1. Background
TheUnited States has not yet issued a unified national artificial intelligence law, and the governance system mainly relies on existing laws, presidential executive orders, industry guidelines and technical standards. Representative documents include the Executive Order on the Development and Use of Safe, Reliable and Trusted AI (2023) and NIST's Artificial Intelligence Risk Management Framework (AI RMF).
2. Governance principles
Emphasize risk-oriented, promote innovation, maintain flexibility, and combine industry self-discipline and government supervision to jointly promote the safe and controllable development of artificial intelligence.
3. Main content
- National security and critical infrastructure: The White House formulates guidelines for the application of AI in national security and intelligence agencies, prohibiting high-risk uses such as large-scale surveillance and automatic weapons; The Department of Homeland Security has released a framework for accountability for AI deployments in critical infrastructure, requiring secure design, bias detection, independent assessment, and transparency.
- Technical Standards and Risk Management: NIST has released the AI RMF, providing a credible AI risk management guide to encourage adoption by enterprises and institutions.
- Institutional and policy support: Establish the Center for Artificial Intelligence Standards and Innovation (CAISI), focusing on cybersecurity, biosecurity and other fields; The "AI Action Plan" was issued, proposing to relax regulations, increase infrastructure investment, and accelerate AI deployment.

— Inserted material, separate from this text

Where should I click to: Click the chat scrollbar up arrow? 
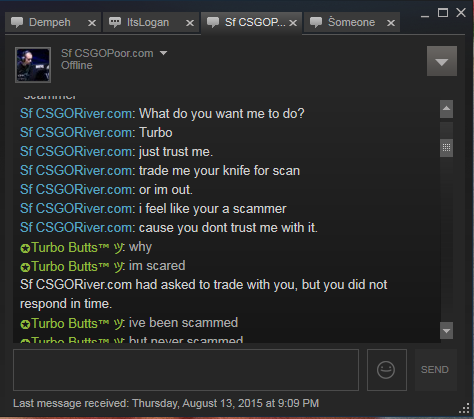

- Implementation method: Based on existing industry regulations, combined with administrative orders, technical standards, regulatory sandboxes and industry guidelines, a decentralized governance system is formed.
4. Characteristics and significance
TheUnited States adopts a distributed and industrialized regulatory model to flexibly adapt to the rapid development of technology and closely integrate with national security strategies and economic competitiveness goals.